Tenho um imenso respeito pelos Órgãos de Comunicação Social (OCS) e pelos jornalistas em Portugal, elemento essencial para a qualidade da nossa democracia. É exactamente por ter esse respeito que não hesito em fazer notar uma desproporção nos modos, intensidade e frequência das críticas apontadas a estes trinta dias de governo. Trinta dias, note-se. Não são trinta meses.
Tenho curiosidade de ver uma comparação com as medidas tomadas por António Costa nos seus primeiros trinta dias em 2015. Parece que trinta dias para um governo novo é imenso tempo, mas um ano para a provedora da SCML é pouco.
Em 2018, sob a tutela do governo PS, a SCML juntou-se ao problemático Montepio. Foi sob tutela do governo PS que a SCML se meteu neste buraco da Santa Casa Global. Que competências tem a pediatra Drª Ana Jorge para encetar a profunda reestruturação necessária na SCML? Critique-se o governo por ainda não ter alternativa, mas não por exonerar a ex-ministra de Sócrates.

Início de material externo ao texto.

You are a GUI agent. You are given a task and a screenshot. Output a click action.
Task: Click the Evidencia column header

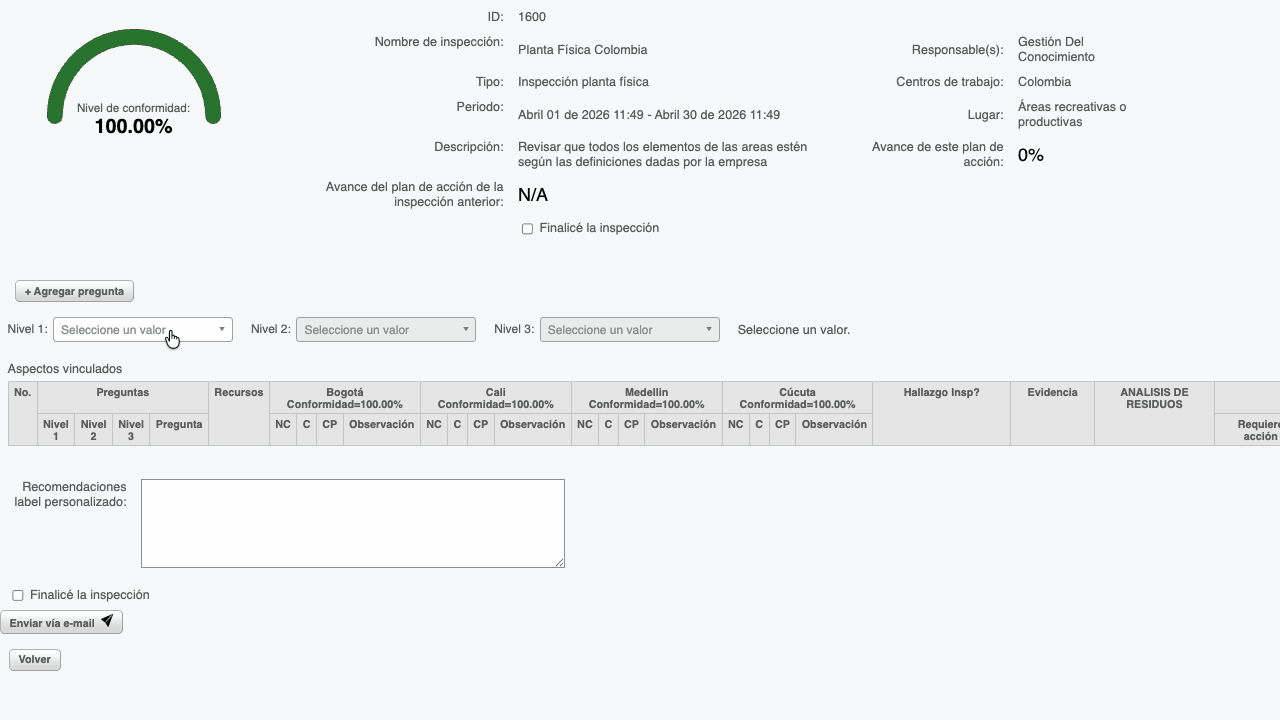tap(1052, 393)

Pergunte-se agora, caro leitor, há algum cargo público com mais importância política do que os da liderança das forças de segurança? É aceitável que o exonerado director da PSP reaja com uma birra? Mas que exemplo é aquele, numa força tão hierarquizada como a polícia? Essa birra não vem dar razão à ministra? E é a ministra que é criticada?

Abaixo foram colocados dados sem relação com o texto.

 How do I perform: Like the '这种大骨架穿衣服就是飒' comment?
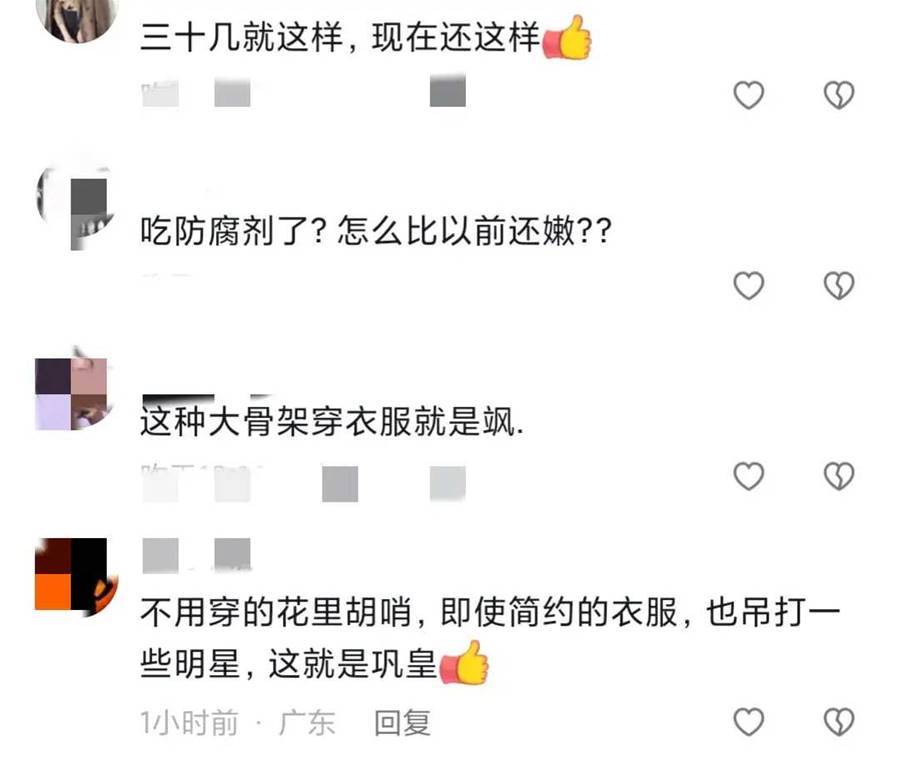point(748,476)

Já o Dr Fernando Araújo teve uma atitude exemplar. Na reunião com a nova ministra, ouviu as linhas gerais da política do novo governo, discordou dessas linhas e apresentou a sua demissão, mantendo o princípio da lealdade institucional. E está a preparar o relatório sobre as actividades da DE-SNS – que havia sido pedido pela ministra, sem a elegância de o fazer primeiro em privado.

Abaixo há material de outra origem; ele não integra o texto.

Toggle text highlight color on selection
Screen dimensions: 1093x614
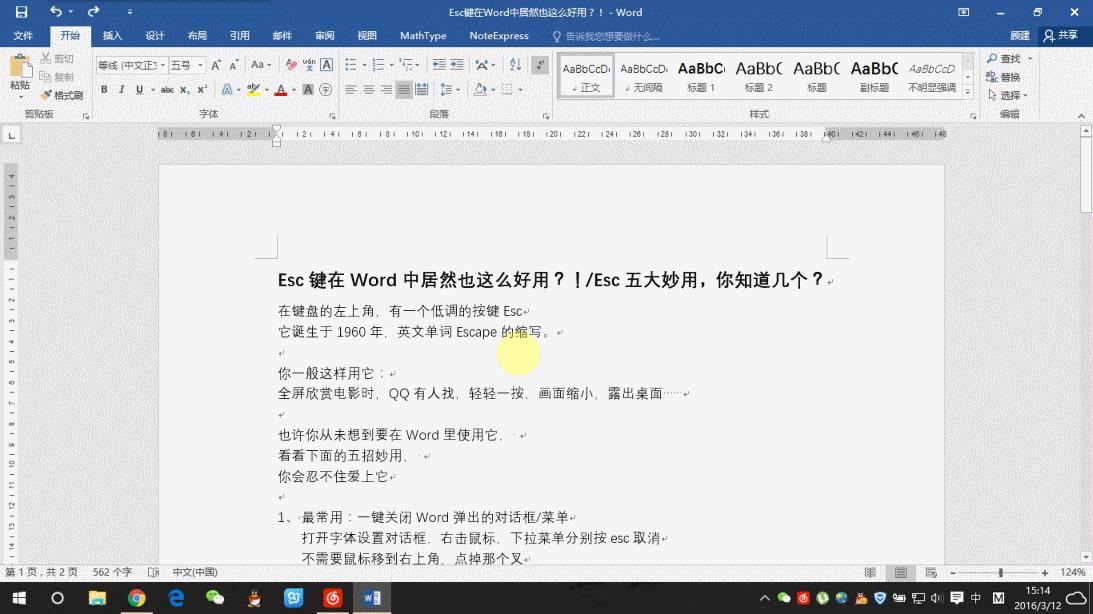[251, 88]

Mas quem lê os jornais, parece que o Dr Fernando Araújo foi escorraçado. Não foi.
A ética política e o brio profissional (palavra tão esquecida) implicam um conjunto de boas práticas que às vezes parecem esquecidas. Quando muda o “chefe” – uma tutela, um accionista, um governo – mandam as boas práticas que administradores, directores e demais cargos de confiança devem, por sua iniciativa, apresentar um relatório do que fizeram, partilhar as suas ideias para o futuro e colocar o seu lugar à disposição.
Foi o que fez o ex-presidente das Águas de Portugal (AdP), José Furtado. Mas, mais uma vez, a mensagem que circula é que “foi corrido pelo governo”. No entanto, no que respeita às AdP, a notícia mais relevante é a do jornal on-line ECO. Resumidamente, soubemos agora que Fernando Medina pressionou a gestão das AdP a pagar €100 milhões a mais em dividendos, como contributo para apresentar uma dívida (afinal artificial) inferior a 100% do PIB. José Furtado resistiu inclusivamente a ameaças de despedimento. Tinha planos para investir aquele dinheiro nas AdP e exigiu que esse valor “voltasse” à empresa em 2024, agora sob forma de um aumento de capital pelo Estado. Lamento, mas não há outra palavra: uma aldrabice de Medina. Inaceitável.
Depois há antipatias. Por exemplo, Nuno Melo. Eu percebo. Mas, caro leitor, feche os olhos e ouça sem ver quem está a falar. Melo disse que se jovens desfavorecidos forem para a tropa, terão acesso a regras, valores, etc., que os vão afastar dos maus caminhos. Pode-se discordar desta ideia. Mas ele não disse, desta vez, que os miúdos presos deviam ir para a tropa.
Há um histórico de relação entre o PS no poder e os OCS. Nada de anormal. Tem a ver com o tempo e com hábitos de comunicação que foram sendo criados ao longo de 22 dos últimos 29 anos e que em nada colocam em causa a independência dos OCS. O PSD no poder e os OCS precisam de criar a sua forma de comunicação própria. A bem da democracia.
E.T.: O meu Sporting é campeão, mas foi-me um dia triste. Faltou-me o meu companheiro para brindar essa vitória, o meu pai. É uma vitória da resistência, da coragem, da racionalidade e da paixão. Parabéns aos Sportinguistas!